Thursday, March 15, 2012
“My God, my God, why have you forsaken me?”
This question -- recorded in Matthew 27:46 and Mark 15:34 -- is one of the classic “Seven Sayings from the Cross.” Believers have puzzled over this particular “saying” more than all the others combined. “How could God forsake God?” they ask. An acquaintance of mine contends these words prove the Jehovah’s Witness belief that Jesus was not God.
Three things distinguish this “saying” from the other six “sayings from the cross.” This is the only one reported by more than one Gospel. It is the only one of the seven “sayings” framed as a question, and it is the only one that is an Old Testament quotation.
That final point may be crucial to understanding why Jesus cried, “My God, my God, why have you forsaken me?” Were these words an agonized cry reflecting personal suffering?
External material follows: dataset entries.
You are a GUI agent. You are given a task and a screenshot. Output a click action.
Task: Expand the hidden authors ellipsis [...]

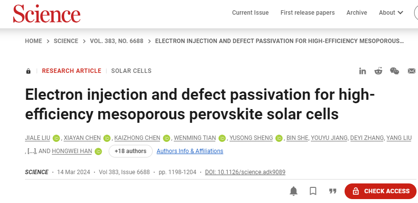pyautogui.click(x=32, y=151)
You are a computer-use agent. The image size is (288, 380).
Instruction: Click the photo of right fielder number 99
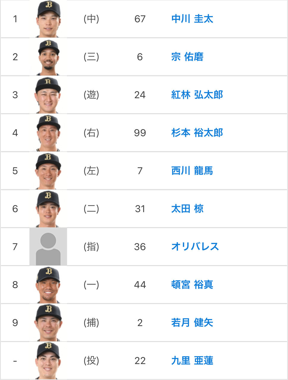[x=48, y=133]
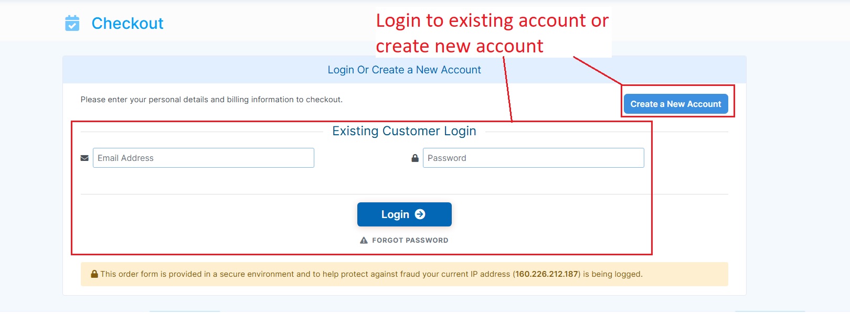
Task: Click the envelope icon beside Email Address
Action: coord(84,158)
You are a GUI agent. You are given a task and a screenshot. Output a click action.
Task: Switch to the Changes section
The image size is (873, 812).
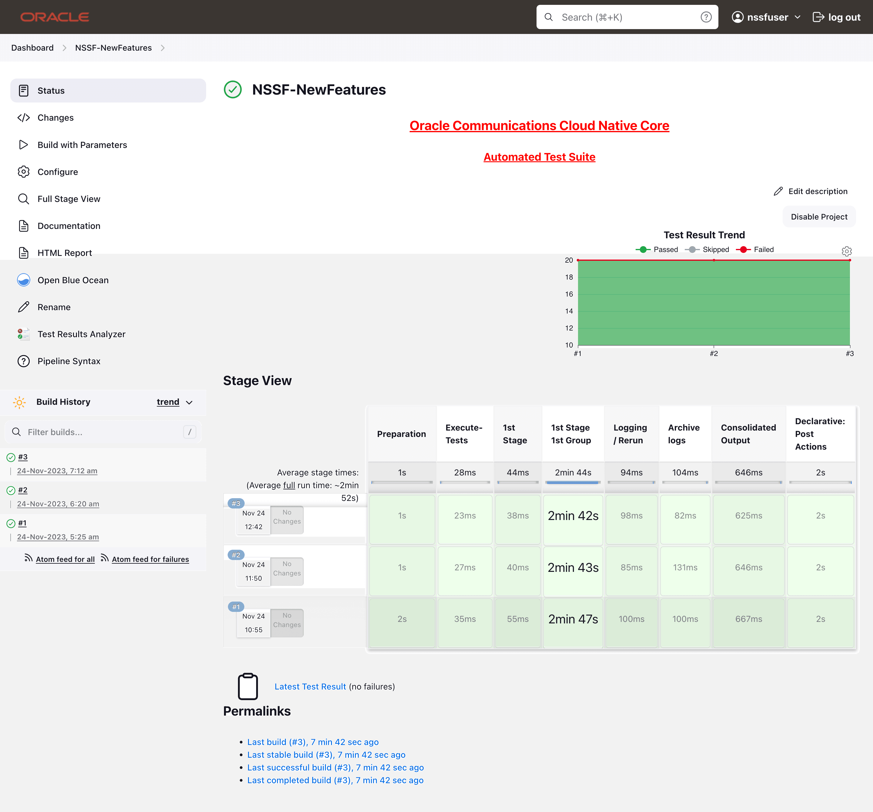point(55,117)
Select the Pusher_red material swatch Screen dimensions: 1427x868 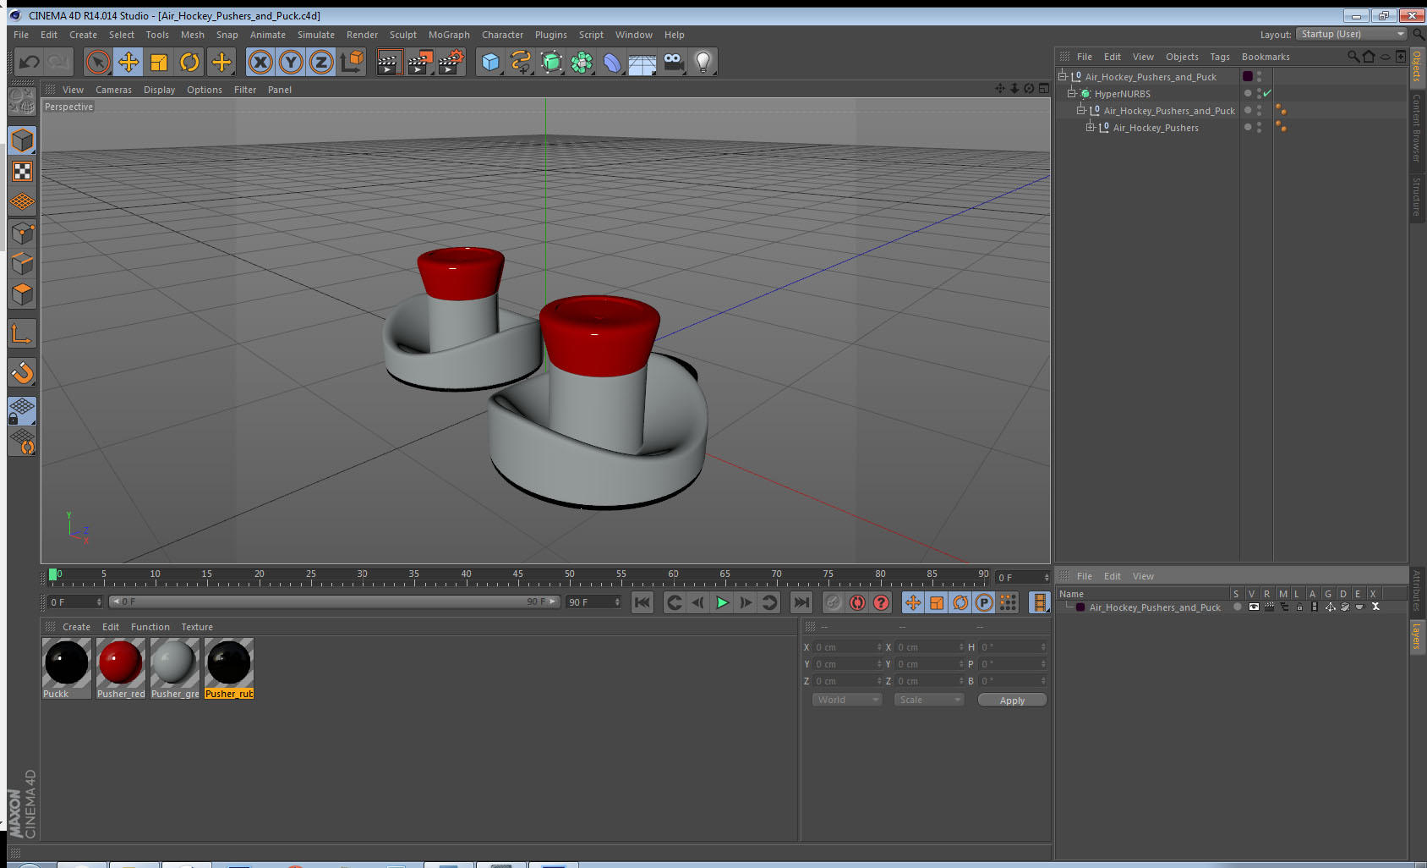click(x=121, y=668)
Or, was Jesus trying to communicate something else?
Bible scholars plead with us to read Bible verses in their larger context. Let’s do that with this “saying from the cross.” Those words come from the Hebrew songbook where they are the opening of Psalm 22. Following that opening question, Psalm 22 builds toward a climax which had the ancient Israelites singing:
“All the ends of the earth will remember and turn to the Lord,
and all the families of the nations will bow down before Him,
for dominion belongs to the Lord
and he rules over the nations . . .
Future generations will be told about the Lord,
They will proclaim his righteousness
to a people yet unborn.” (Psalm 22:27, 30b-31)
Is concern about the impact of this “saying from the cross” on our belief that God is Triune (one God in three persons) making us overlook the reason Jesus quoted Psalm 22? Death was staring Him in the face. At that point, He could not have sung or quoted an entire Psalm. Is it possible Jesus managed to cry out the first line of Psalm 22 hoping that, in their minds, spectators would go all the way through the Psalm (as, indeed, we often do when we hear a phrase from a well-known song)?
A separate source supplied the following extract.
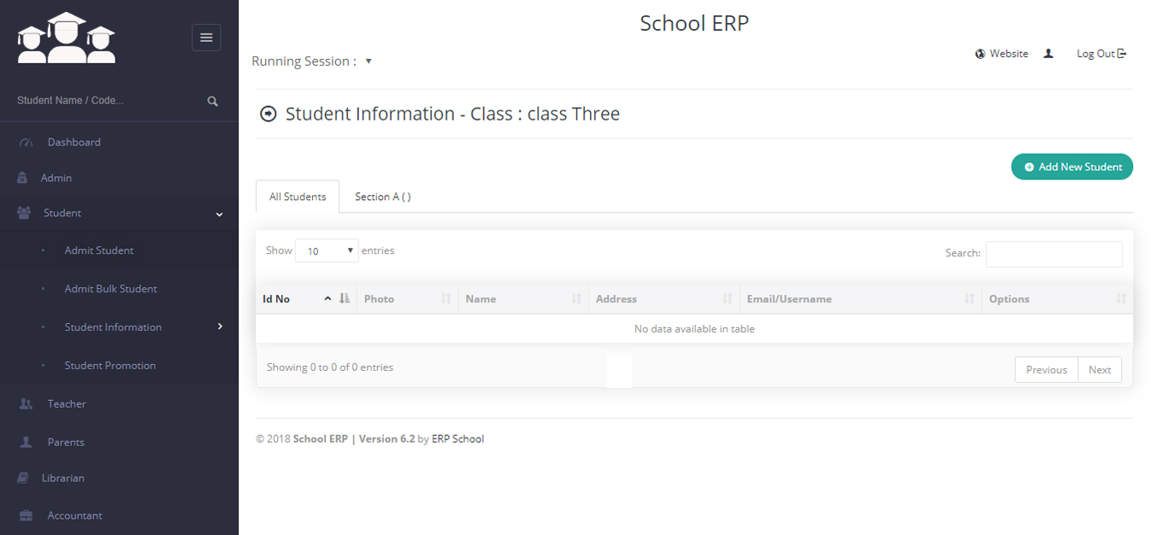Click the Add New Student button
This screenshot has height=535, width=1151.
pos(1071,168)
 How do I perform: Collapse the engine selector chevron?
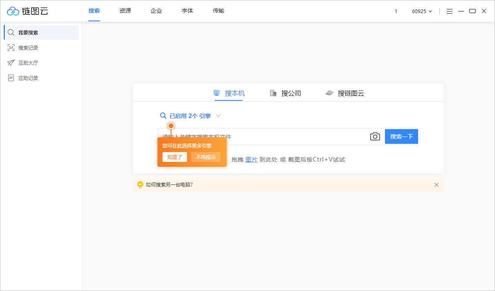click(218, 116)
Was it Jesus’ wish on the day of His crucifixion to emphasize Psalm 22's predictions about the ends of the earth remembering and turning to the Lord? Is this “saying from the cross” a declaration that God’s righteousness was going to be proclaimed to people yet unborn? Parenthetically, the JESUS Film showings now being done in villages worldwide come to mind.
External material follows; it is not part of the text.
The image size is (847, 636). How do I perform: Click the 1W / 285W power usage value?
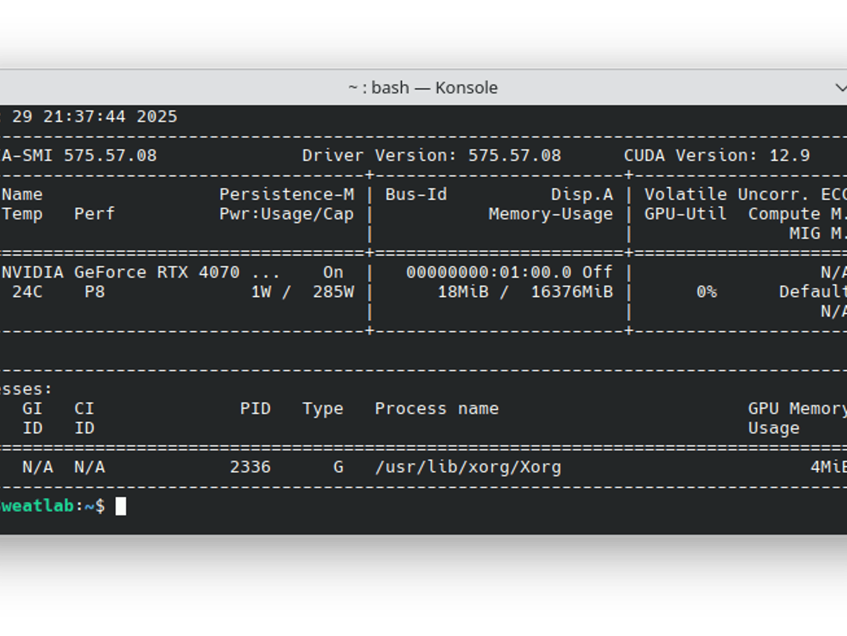coord(303,292)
A good case can be made that in those moments before His death, Jesus was pointing to the prophecies at the end of Psalm 22. For the spectators that day on Calvary (as well as for all those who would read the Gospels in future years) this “saying from the cross” could be considered a preview of the Great Commission (Matthew 28:19-20) which Jesus would give to His followers after His resurrection and just before His ascension.